**AIM OF THE TASK**
Beginning with the line that contains "Instruction: Click the C", print each line to the end of the data exactly. Omit the pictures.

**DATA EXCERPTS**
★ ★ ★
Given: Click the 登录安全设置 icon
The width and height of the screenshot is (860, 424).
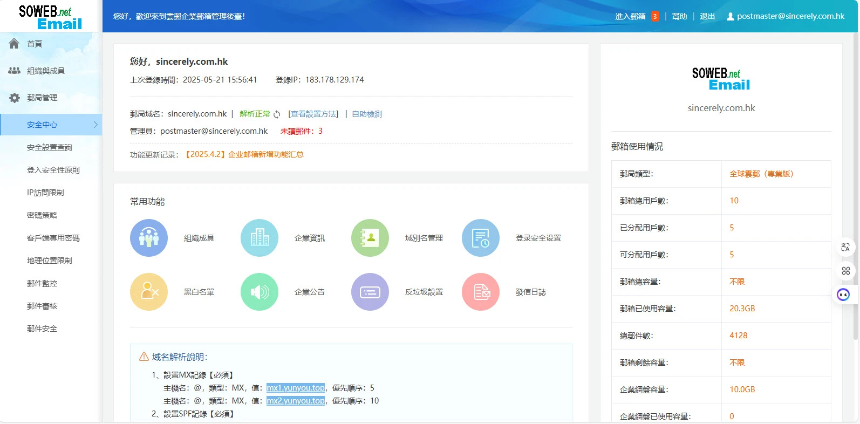Looking at the screenshot, I should 481,238.
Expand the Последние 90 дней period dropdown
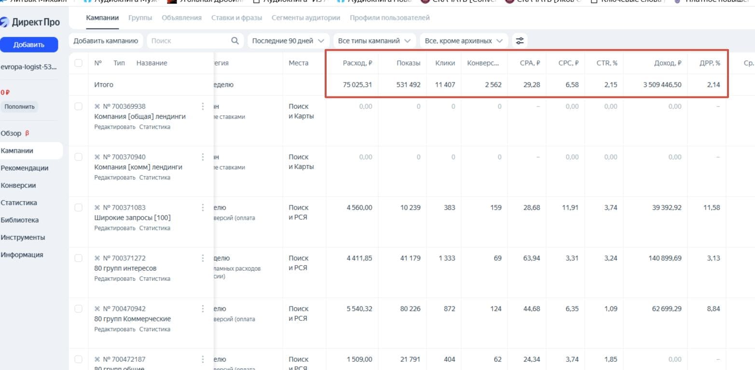The image size is (755, 370). coord(288,41)
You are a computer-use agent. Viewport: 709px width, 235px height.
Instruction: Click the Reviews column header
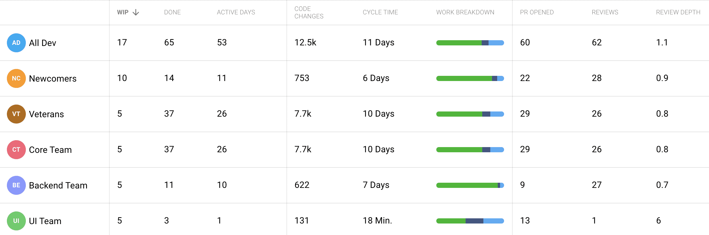pyautogui.click(x=605, y=12)
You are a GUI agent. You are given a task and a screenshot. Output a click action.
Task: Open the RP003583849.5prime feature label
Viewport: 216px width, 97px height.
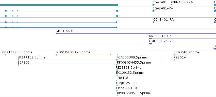click(x=73, y=52)
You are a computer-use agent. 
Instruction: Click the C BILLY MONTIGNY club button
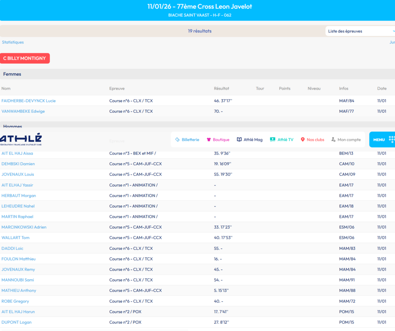click(25, 58)
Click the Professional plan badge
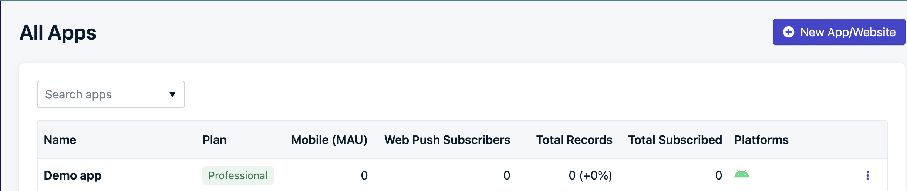This screenshot has width=907, height=191. pyautogui.click(x=238, y=175)
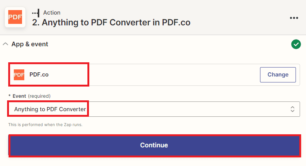Click the asterisk before the Event label
The width and height of the screenshot is (306, 166).
(9, 96)
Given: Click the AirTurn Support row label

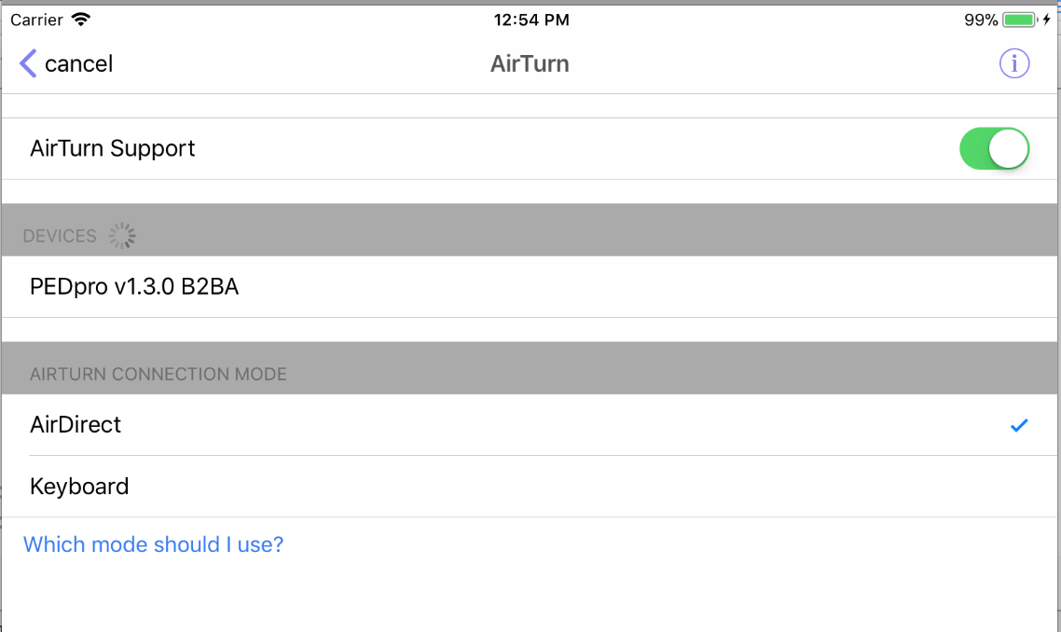Looking at the screenshot, I should tap(113, 149).
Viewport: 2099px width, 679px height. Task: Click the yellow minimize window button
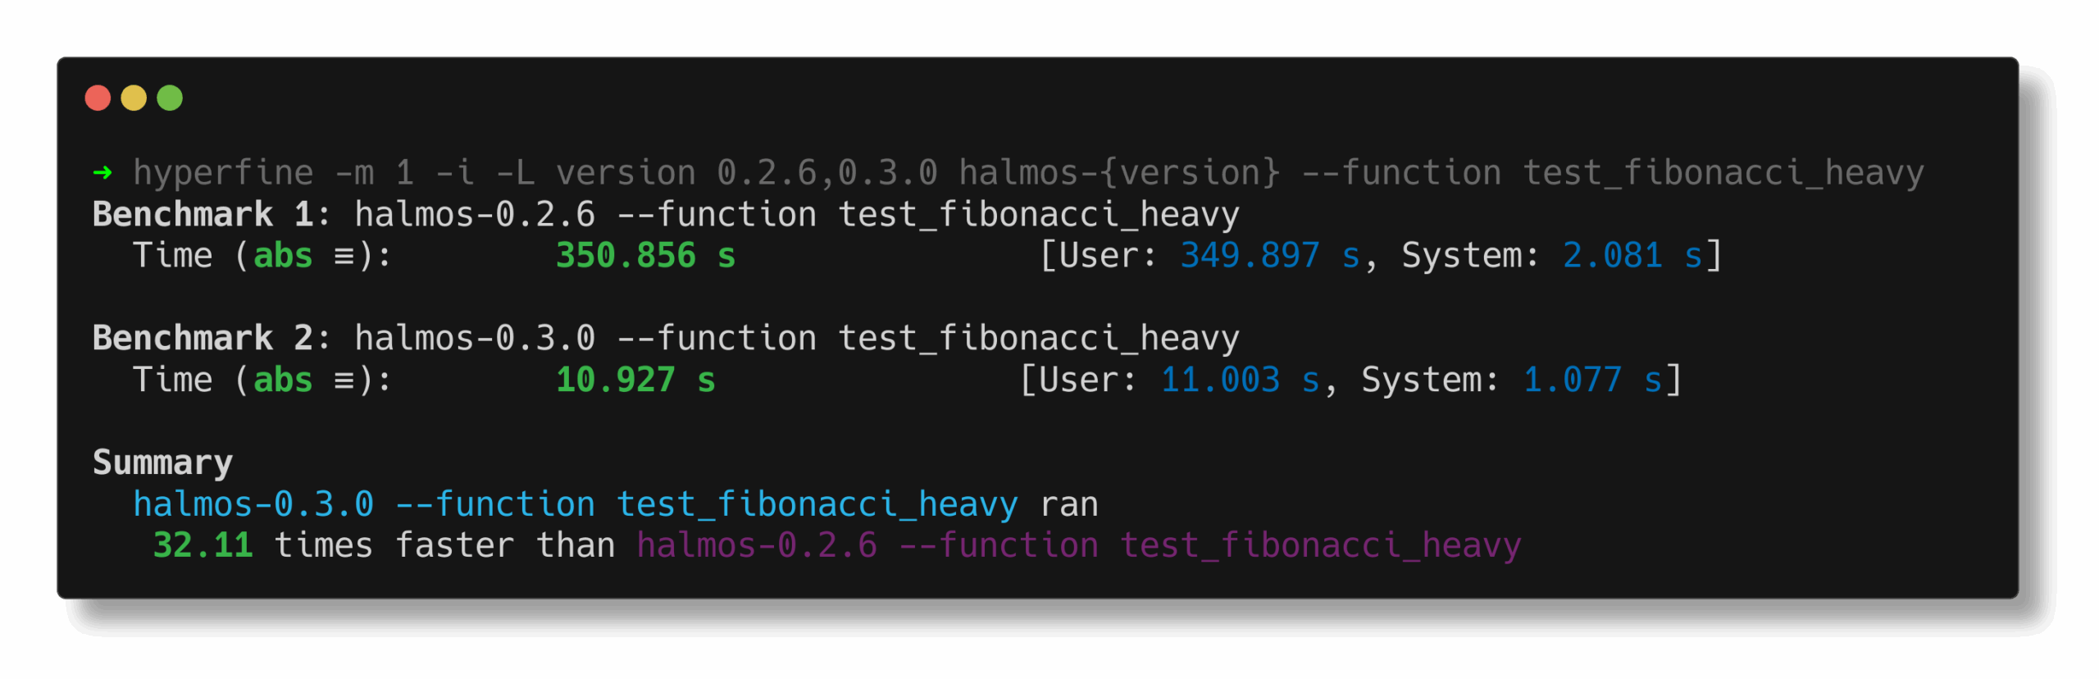[134, 98]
★ ★ ★
**REPLY TO THE TASK**
Instruction: Click the C BILLY MONTIGNY club button
click(25, 58)
Click the Professional plan badge
This screenshot has width=907, height=191. pyautogui.click(x=238, y=175)
Click the asterisk before the Event label
The width and height of the screenshot is (306, 166).
(9, 96)
Given: Click the AirTurn Support row label

Looking at the screenshot, I should tap(113, 149).
Viewport: 2099px width, 679px height. Task: Click the yellow minimize window button
[134, 98]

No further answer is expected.